Amor bajo las estrellas lejanas - Capítulo 183

Capítulo 183

Disciple du chef numéro un mondial, les plats qu'il préparait avaient naturellement une saveur unique. Tous se régalaient avec délectation, ne tarissant pas d'éloges. Le repas fut entièrement dévoré. N'ayant pas su à l'avance combien de personnes seraient à nourrir, Qing Jianyue, avec l'aide de Xiaoqian, cuisina quelques plats supplémentaires. Cai Bo'an et Su Haibo dirent même qu'ils rentreraient chez eux et demanderaient à leurs épouses de venir apprendre quelques astuces culinaires auprès de Jianyue.

Lu Qingcheng était rayonnante et extrêmement fière.
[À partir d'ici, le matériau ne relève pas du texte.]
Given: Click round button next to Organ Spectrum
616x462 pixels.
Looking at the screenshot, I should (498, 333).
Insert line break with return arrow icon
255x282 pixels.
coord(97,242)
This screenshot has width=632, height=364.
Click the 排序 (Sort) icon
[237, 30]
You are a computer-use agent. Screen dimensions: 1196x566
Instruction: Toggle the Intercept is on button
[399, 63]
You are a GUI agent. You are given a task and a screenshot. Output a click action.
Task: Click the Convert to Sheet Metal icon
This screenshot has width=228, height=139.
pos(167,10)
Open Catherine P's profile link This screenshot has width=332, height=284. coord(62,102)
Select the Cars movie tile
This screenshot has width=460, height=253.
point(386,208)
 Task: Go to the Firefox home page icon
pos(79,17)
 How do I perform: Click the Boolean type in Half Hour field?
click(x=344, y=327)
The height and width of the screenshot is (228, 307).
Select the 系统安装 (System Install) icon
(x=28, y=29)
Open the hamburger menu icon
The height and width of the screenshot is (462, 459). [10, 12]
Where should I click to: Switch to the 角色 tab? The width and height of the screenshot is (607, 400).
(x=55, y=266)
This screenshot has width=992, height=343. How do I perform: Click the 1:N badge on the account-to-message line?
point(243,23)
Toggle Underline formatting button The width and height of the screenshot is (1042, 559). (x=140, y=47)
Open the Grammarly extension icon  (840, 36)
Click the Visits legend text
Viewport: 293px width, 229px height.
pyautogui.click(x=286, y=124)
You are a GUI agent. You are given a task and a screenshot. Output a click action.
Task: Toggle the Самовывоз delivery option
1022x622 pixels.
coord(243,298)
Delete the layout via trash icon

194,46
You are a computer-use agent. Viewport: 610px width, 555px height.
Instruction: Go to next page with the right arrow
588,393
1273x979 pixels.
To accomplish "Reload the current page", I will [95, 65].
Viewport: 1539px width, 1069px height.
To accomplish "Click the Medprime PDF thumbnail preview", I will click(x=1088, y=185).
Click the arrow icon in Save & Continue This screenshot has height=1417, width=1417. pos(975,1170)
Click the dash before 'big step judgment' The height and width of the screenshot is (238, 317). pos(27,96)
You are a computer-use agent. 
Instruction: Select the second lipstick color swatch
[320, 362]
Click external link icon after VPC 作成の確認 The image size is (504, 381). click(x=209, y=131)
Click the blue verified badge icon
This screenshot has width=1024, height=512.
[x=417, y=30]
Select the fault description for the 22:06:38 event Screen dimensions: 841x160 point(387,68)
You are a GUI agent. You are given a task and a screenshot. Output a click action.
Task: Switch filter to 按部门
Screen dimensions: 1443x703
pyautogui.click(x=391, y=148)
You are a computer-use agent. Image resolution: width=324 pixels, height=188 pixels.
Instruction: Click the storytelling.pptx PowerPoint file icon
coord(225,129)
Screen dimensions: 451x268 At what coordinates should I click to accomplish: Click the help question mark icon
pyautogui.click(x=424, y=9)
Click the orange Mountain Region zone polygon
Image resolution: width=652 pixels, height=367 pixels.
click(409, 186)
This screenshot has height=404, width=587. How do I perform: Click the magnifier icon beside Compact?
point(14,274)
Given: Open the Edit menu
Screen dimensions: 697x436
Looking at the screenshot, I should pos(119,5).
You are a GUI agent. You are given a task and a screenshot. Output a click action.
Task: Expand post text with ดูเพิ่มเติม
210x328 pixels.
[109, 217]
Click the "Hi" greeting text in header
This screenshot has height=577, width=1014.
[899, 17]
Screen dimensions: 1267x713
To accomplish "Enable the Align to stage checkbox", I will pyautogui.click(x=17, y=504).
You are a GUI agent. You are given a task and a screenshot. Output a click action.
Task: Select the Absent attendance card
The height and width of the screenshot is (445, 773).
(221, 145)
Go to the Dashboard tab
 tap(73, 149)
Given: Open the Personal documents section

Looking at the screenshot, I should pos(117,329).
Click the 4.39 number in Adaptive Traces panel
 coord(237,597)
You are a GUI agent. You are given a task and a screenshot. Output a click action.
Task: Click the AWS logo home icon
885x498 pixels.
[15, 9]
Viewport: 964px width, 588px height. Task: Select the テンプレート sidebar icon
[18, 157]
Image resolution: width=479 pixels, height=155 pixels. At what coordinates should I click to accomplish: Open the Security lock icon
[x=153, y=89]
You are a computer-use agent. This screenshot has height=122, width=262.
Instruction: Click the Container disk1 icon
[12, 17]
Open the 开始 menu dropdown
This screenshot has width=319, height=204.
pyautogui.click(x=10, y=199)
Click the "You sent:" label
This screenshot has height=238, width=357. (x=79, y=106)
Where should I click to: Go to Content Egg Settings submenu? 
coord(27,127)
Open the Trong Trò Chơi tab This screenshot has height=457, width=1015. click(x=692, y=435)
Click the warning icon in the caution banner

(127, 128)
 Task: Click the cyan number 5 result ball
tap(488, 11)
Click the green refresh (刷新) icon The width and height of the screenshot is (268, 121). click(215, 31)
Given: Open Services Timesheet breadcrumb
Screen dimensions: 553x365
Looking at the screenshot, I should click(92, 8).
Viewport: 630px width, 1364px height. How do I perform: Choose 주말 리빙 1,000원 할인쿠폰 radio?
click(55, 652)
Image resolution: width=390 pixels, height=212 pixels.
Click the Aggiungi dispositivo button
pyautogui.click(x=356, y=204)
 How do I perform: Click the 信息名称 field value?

Après un agréable petit-déjeuner, Lu Qingcheng et les autres commencèrent leur importante réunion. Qing Jianyue, gêné, s'éclipsa rapidement avec Xiaoqian et le petit renard. Leur prochaine cible était Feiyun. D'après le rapport d'un domestique, Feiyun avait donné un coup de pied à un autre garçon d'écurie qui s'en occupait, le blessant. Il fallait donc aller réconforter Feiyun au plus vite. S'il s'en prenait à quelqu'un d'autre, plus personne n'oserait s'en occuper.

En arrivant aux écuries, ils aperçurent de loin un cheval très grand et puissant, au pelage d'un blanc immaculé. Il se tenait fièrement au milieu des écuries, et les autres chevaux, terrifiés, gardaient leurs distances, n'osant pas s'approcher. Il hennissait et grattait le sol de ses pattes arrière. Les garçons d'écurie étaient tous terrifiés.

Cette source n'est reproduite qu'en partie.